Felipe González recordó el atropello de
Hugo Chávez a la Constitución de 1961. Apenas lo menciona de pasada. Vale la
pena refrescar el episodio porque allí se encuentra en gran medida el origen de
los desmanes que vinieron después. Debido a que Chávez había ganado los
comicios de 1998 con una cómoda ventaja y una de sus principales ofertas
electorales había sido la convocatoria a una asamblea constituyente, la Corte
Suprema de Justicia decidió, pasando por encima de la Carta del 61, autorizar
al recién electo Presidente a llamar a una consulta en la cual el pueblo se
pronunciara acerca de si debía o no convocarse la Constituyente. Chávez impuso
su voluntad con la aquiescencia del único órgano del Estado investido de la
autoridad legal para impedírselo. El argumento central de la CSJ era que en las
elecciones del 98, ya el pueblo se había
pronunciado favorablemente por esa opción, pues había votado de forma categórica por la oferta del Comandante.
Siguiendo la lógica de Felipe González,
el criterio democrático se impuso sobre el principio constitucional. La Carta del 61 no contemplaba la convocatoria popular a una
asamblea constituyente, no porque a los diputados y senadores del Congreso instalado
en 1959 se les hubiese olvidado. Ese tema no fue incluido en la Constitución exprofeso.
Los parlamentarios desecharon la idea debido a que consideraron que la naciente
y aún frágil democracia surgida en 1958, tras el derrocamiento de Pérez
Jiménez, debía consolidarse. La experiencia enseñaba que las constituyentes en Venezuela solo habían servido para
atornillar caudillos en el poder.
Esta práctica viciosa había que
evitarla. La discusión aparece en los diarios de debate. Esta historia tenían
que conocerla los miembros de la CSJ. Era su obligación. Aún así sucumbieron a
la demanda de Chávez. Tras ese atropello a la Constitución vinieron en cascada
todos los otros abusos. En la forma como se eligieron los integrantes de la
Constituyente de 1999, se violó el principio de representación proporcional,
una de las claves que había garantizado la estabilidad del sistema político y
la reconciliación, después de los azarosos años 60, cuando la izquierda
insurreccional se alzó en armas contra la democracia. Con menos de 60% de los
votos, Chávez se quedó con 95% de los diputados constituyentes.

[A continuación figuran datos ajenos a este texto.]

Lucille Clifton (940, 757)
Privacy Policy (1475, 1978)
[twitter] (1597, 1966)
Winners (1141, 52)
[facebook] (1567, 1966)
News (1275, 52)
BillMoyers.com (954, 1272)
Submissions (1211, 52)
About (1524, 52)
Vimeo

Es probable que Hugo Chávez no se
hubiese detenido frente a los argumentos legales de la CSJ. Su talante
autoritario, personalista y caudillesco habría convertido su capricho en una
fuerza incontenible. Sin embargo, habría quedado el testimonio de un grupo de
magistrados instruidos que habrían actuado, no para complacer al autócrata,
sino para velar por el Estado de Derecho y la legalidad constitucional. Ese
antecedente sirvió para que a partir de entonces la anomia, el desorden, la arbitrariedad, el
desprecio por las instituciones y las reglas, que tanto preocupan a Felipe
González, se entronizaran durante dos décadas en Venezuela. La nación es en la
actualidad el compendio de todas las depravaciones autoritarias.
La recuperación de la democracia y el
retorno a la convivencia civilizada solo podrán concretarse si entendemos, como
sugiere Felipe González, que las instituciones, las leyes y las reglas, no son
adornos florales que pueden suprimirse sin que se altere el paisaje. La
aplicación a rajatabla del principio de la mayoría suele conducir a la
destrucción de la libertad y de la propia democracia.